Problem details :: Arrange the entries below as a numbered list, leaving out any blank lines.

Data to use ::
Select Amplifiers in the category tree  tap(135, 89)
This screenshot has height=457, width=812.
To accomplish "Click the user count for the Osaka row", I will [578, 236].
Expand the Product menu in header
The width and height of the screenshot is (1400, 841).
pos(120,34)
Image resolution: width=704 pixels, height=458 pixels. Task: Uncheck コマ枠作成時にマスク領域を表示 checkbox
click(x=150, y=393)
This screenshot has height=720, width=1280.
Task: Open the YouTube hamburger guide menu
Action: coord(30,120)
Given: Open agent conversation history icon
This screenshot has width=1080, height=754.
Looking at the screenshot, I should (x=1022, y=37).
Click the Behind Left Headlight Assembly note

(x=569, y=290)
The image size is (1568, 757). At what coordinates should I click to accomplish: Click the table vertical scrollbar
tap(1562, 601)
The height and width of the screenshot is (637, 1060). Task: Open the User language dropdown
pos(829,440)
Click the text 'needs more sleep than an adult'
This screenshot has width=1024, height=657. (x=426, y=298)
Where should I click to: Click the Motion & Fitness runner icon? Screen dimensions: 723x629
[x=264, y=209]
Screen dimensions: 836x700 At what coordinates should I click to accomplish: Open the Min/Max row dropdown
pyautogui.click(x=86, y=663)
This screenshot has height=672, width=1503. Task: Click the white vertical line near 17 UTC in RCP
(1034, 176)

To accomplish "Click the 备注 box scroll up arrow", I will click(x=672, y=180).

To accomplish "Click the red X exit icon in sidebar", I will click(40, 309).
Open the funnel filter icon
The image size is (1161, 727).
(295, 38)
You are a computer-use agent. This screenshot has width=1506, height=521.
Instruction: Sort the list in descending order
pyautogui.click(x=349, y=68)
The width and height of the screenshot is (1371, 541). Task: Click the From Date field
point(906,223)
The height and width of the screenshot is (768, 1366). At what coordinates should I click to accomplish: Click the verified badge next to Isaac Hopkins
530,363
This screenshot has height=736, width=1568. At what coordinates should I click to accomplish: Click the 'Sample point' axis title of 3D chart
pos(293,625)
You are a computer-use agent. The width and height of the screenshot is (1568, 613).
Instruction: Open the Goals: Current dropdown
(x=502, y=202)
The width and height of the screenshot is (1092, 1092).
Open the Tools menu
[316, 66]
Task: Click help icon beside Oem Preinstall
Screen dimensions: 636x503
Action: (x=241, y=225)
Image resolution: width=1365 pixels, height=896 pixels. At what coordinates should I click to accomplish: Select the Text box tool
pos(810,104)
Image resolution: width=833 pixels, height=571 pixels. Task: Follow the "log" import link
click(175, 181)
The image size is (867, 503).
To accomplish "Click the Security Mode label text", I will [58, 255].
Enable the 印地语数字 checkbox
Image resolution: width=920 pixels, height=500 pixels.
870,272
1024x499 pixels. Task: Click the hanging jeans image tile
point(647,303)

Worked answer ::
1. Select Amplifiers in the category tree  tap(135, 89)
2. This screenshot has height=457, width=812.
3. To accomplish "Click the user count for the Osaka row", I will [578, 236].
4. Expand the Product menu in header
5. The width and height of the screenshot is (1400, 841).
6. pos(120,34)
7. Image resolution: width=704 pixels, height=458 pixels. Task: Uncheck コマ枠作成時にマスク領域を表示 checkbox
8. click(x=150, y=393)
9. This screenshot has height=720, width=1280.
10. Task: Open the YouTube hamburger guide menu
11. Action: coord(30,120)
12. Given: Open agent conversation history icon
13. This screenshot has width=1080, height=754.
14. Looking at the screenshot, I should (x=1022, y=37).
15. Click the Behind Left Headlight Assembly note
16. (x=569, y=290)
17. The image size is (1568, 757). At what coordinates should I click to accomplish: Click the table vertical scrollbar
18. tap(1562, 601)
19. The height and width of the screenshot is (637, 1060). Task: Open the User language dropdown
20. pos(829,440)
21. Click the text 'needs more sleep than an adult'
22. This screenshot has width=1024, height=657. (x=426, y=298)
23. Where should I click to: Click the Motion & Fitness runner icon? Screen dimensions: 723x629
24. [x=264, y=209]
25. Screen dimensions: 836x700 At what coordinates should I click to accomplish: Open the Min/Max row dropdown
26. pyautogui.click(x=86, y=663)
27. This screenshot has height=672, width=1503. Task: Click the white vertical line near 17 UTC in RCP
28. (1034, 176)
29. To accomplish "Click the 备注 box scroll up arrow", I will click(x=672, y=180).
30. To accomplish "Click the red X exit icon in sidebar", I will click(40, 309).
31. Open the funnel filter icon
32. The image size is (1161, 727).
33. (295, 38)
34. You are a computer-use agent. This screenshot has width=1506, height=521.
35. Instruction: Sort the list in descending order
36. pyautogui.click(x=349, y=68)
37. The width and height of the screenshot is (1371, 541). Task: Click the From Date field
38. point(906,223)
39. The height and width of the screenshot is (768, 1366). At what coordinates should I click to accomplish: Click the verified badge next to Isaac Hopkins
40. 530,363
41. This screenshot has height=736, width=1568. At what coordinates should I click to accomplish: Click the 'Sample point' axis title of 3D chart
42. pos(293,625)
43. You are a computer-use agent. The width and height of the screenshot is (1568, 613).
44. Instruction: Open the Goals: Current dropdown
45. (x=502, y=202)
46. The width and height of the screenshot is (1092, 1092).
47. Open the Tools menu
48. [316, 66]
49. Task: Click help icon beside Oem Preinstall
50. Screen dimensions: 636x503
51. Action: (x=241, y=225)
52. Image resolution: width=1365 pixels, height=896 pixels. At what coordinates should I click to accomplish: Select the Text box tool
53. pos(810,104)
54. Image resolution: width=833 pixels, height=571 pixels. Task: Follow the "log" import link
55. click(175, 181)
56. The image size is (867, 503).
57. To accomplish "Click the Security Mode label text", I will [58, 255].
58. Enable the 印地语数字 checkbox
59. Image resolution: width=920 pixels, height=500 pixels.
60. 870,272
61. 1024x499 pixels. Task: Click the hanging jeans image tile
62. point(647,303)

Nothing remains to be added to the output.